Understanding Spatial Audio in ARKit — XR Accessibility Part 1

Published in

XRPractices

5 min readDec 23, 2022

Source: https://www.trustedreviews.com/explainer/what-is-3d-audio-4220209

Spatial Audio aka 3D positional audio is a key part of bringing immersive experience in XR. For a vision impaired user, spatial audio is the only possible way to experience extended reality. On this context, we are set to go through a set of articles which will take you through a journey of key enablers that would make the XR experience more accessible for vision impaired users.

For this article series, we are going to stick with iOS, Swift and ARKit as tech stack for exploration. Enough of talking, let’s start with a simple way of adding a spatial audio to ARKit session.

Step 1: The World Tracking configuration

Spatial Audio experiences are tied with 6DoF (6 Degrees of Freedom) movements of the user. In simple terms, users walking with phone while having AR experience is called a 6DoF movement. In ARKit, this 6DoF movement is tracked by ARSession with a ARWorldTrackingConfiguration

var defaultConfiguration: ARWorldTrackingConfiguration {
  let configuration = ARWorldTrackingConfiguration()
  configuration.planeDetection = .horizontal
  configuration.worldAlignment = .gravityAndHeading
  configuration.isAutoFocusEnabled = true
  return configuration
}

In the tracking configuration “worldAlignment” is key in achieving few things that will come later in this series. “gravityAndHeading” initialises the ARSession world coordinate system to align with gravity and heading to true north. Once this is done, the phone’s camera position can be reliably represented in the scene view if needed (For Haptic feedbacks on collision. More on this topic in next article).

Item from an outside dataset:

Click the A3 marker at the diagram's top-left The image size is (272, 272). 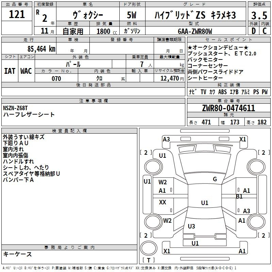point(166,139)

Start the ARKit session with the above mentioned configuration

override func viewDidAppear(_ animated: Bool) {
    super.viewDidAppear(animated)

    // Be sure that the device supports world tracking
    guard ARWorldTrackingConfiguration.isSupported else {
        fatalError("ARKit is not available on this device.")
    }
    sceneView.session.delegate = self
    sceneView.session.run(defaultConfiguration)
    setupAudioEnvironment() // Read Step 2 for details. Place of calling this function is important
    setupAudioAndAddToScene() // Read Step 4 for details.
}

Step 2: Setting up the Audio Environment

The audioEnvironmentNode property of ARSCNView object controls the key spatial audio configurations.

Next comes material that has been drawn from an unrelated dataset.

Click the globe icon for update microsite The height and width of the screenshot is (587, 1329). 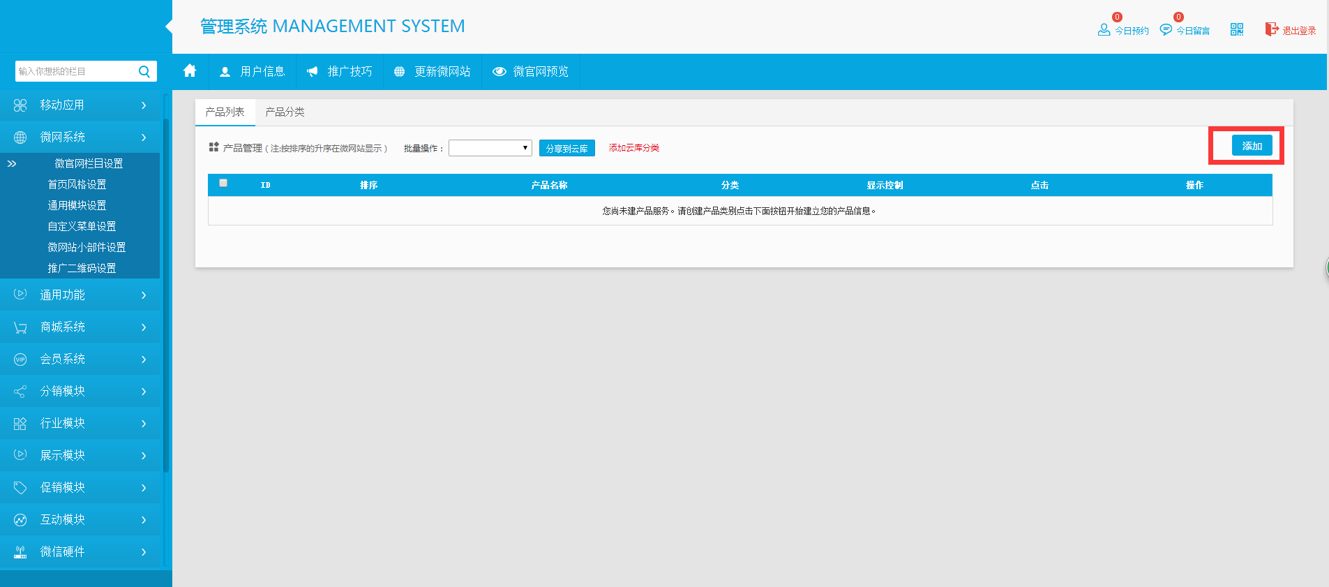399,72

Attenuation — is the sound fading when the user moves away from the audio source. referenceDistance — is the minimum distance from the audio source where no attenuation is applied. maximumDistance — is the distance beyond which no attenuation will be applied. so attenuation aka fading of audio source will happen between referenceDistance till maximumDistance. distanceAttenuationModel — is the mathematical interpolation of attenuation from referenceDistance to maximumDistance. The below chart shows how the interpolation looks under different distanceAttenuationModel

Source: https://www.youtube.com/watch?v=FlMaxen2eyw&t=2325s

rollOffFactor— Control how fast/slow the attenuation happens. This controls the curvature of the inverse and exponential curves in the above diagram. rollOffFactor has no effect in a Linear model.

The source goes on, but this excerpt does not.